It took a village and a decade to bring “America’s toughest sheriff” to justice. But finally, on July 31 Joe Arpaio was declared guilty of criminal contempt by Judge Susan Bolton.
The verdict was the culmination of a long legal process and fight against the sheriff’s misguided anti-immigrant crusade to racially profile Latinos and abuse his power against a myriad of real or perceived opponents.
Arpaio’s sentencing will take place on October 5. The octogenarian is facing up to six months in prison. He and his legal team are appealing the decision and claim they should be entitled to a jury trial.

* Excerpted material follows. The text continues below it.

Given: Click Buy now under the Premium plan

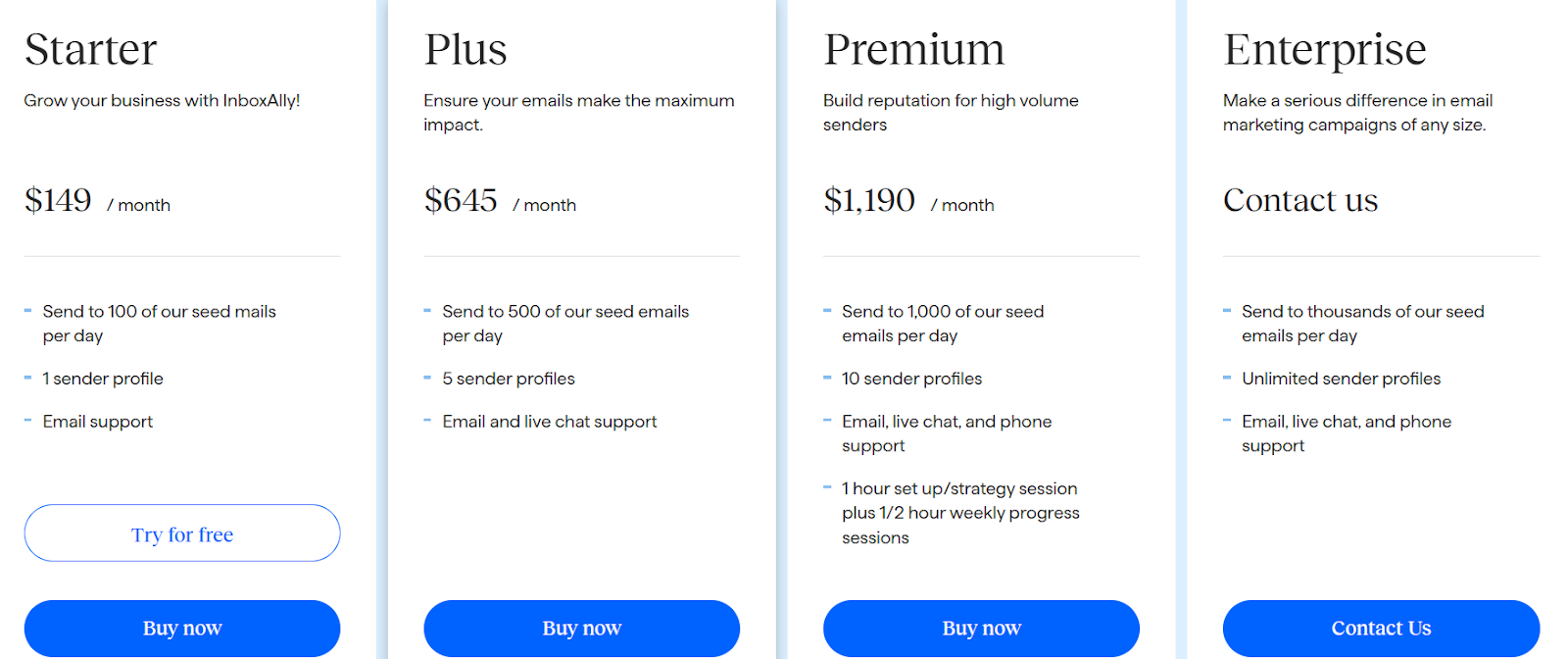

No matter how this ends, Arpaio faced a judge who found the sheriff guilty on the basis of overwhelming evidence, including the sheriff’s own incriminatory statements. During the series of legal proceedings, Arpaio showed disregard and contempt for Judge Snow, who had asked him to stop racially profiling at the conclusion of the long Melendres vs. Arpaio trial.
What are the facts that contributed to this victory for the community? There are seven key elements:
Data collection: Through the years, community groups and activists methodically gathered evidence and documented cases to demonstrate that the anti-immigrant policies adopted by Arizona and championed by Arpaio were a slippery slope to unconstitutional racial profiling. We remember the great actions of the Arpaio response team who followed the MCSO’s “saturation patrols” in predominantly Hispanic neighborhoods. This is an example of the great work videographer Dennis Gilman did to document Arpaio’s actions.
Stellar legal team: ACLU’s expert legal team shone in court, bringing a long and complicated case clearly to the judge and the public. Kudos to Cecillia Wang, Dan Pochoda and everyone who worked for years on this case.
Leadership: Early in the battle against Arpaio, Lydia Guzman, Danny Ortega, Antonio Bustamante, Roberto Reveles, Mary Rose and Earl Wilcox, Margarito Blancas, Salvador Reza, Chris Fleishman, Amy and Bob McMullen, and many others organized, coordinated, gave speeches, asked people for patience, healed, comforted and confronted Arpaio and the MCSO. Their great example inspired a new cadre of young activists to join the fight.
Community: Grassroots groups were created and non-profits were formed to fight Arpaio in a different way, including Los Comites de Defensa del Barrio with Tonatierra, Puente, Center for Neighborhood Leadership, Somos America, Respect-Respecto, Cop Watch and Lucha. A group was even formed by the courts to monitor MCSO’s progress in adopting the court-ordered changes, led by a court-appointed monitor and a citizen group that included Angeles Maldonado, Viri Hernandez, and others.
Special recognition goes to Arizona Employers for Immigration Reform, a business owner group that stood against the current, with Todd Lanfried spearheading the effort.
Dogged journalism: Although for the most part the media gave a pass to Arpaio and his antics, (fearful of Joe’s loyalists and willingly participating in his media shows), great persistent in-depth writing stood out from the crowd. Our founders, Jim Larkin and Michel Lacey, confronted the ire of the sheriff when they supported journalists who uncovered Arpaio’s misconduct. Joe, in retaliation, demanded the personal information of journalists and New Times online readers. Arpaio jailed Lacey and Larkin when the media executives denied Joe’s request and later sued in court. The settlement of these affronts against freedom of expression and journalism gave birth to Frontera Fund.
Valeria Fernandez created Two Americans, a documentary contrasting the lives of Arpaio and one young citizen affected by the workplace raids. Great court reporting from Jude Joffe Block of KJZZ and national reports from Terry Greene-Sterling were widely read.
We look forward to Jude and Terry’s book on Joe Arpaio, his rise to power and his downfall, which will be published next year.
Stephen Lemons never let Arpaio rest and discovered a wacky false conspiracy against Judge Snow concocted by Arpaio and others in a failed attempt to discredit the court. Some of his articles can be accessed here, and each and every one ends in a novelesque cliffhanger.
Resistance and protest: Community groups staged protests during worksite raids, screaming to detainees their rights. To fight a common foe, a powerful sense of community was created among business leaders and community organizations like Puente, CNL, the ADAC, LUCHA and others. Who can forget the inflatable figure of Joe in stripes and handcuffs being paraded in front of the court?
Voter mobilization: Community organizations joined forces to mobilize voters election after election, finally culminating with the defeat of the sheriff at the ballot box in November 2016. The BAZTA Arpaio campaign, which Lacey and Larkin Frontera Fund supported, earned national recognition and praise for their multi-level approach to campaigning against Arpaio.
This is not the end of the story. Community groups are already preparing to mobilize for the fight and win against the Trump administration. The resistance against Arpaio provides a good blueprint for victory.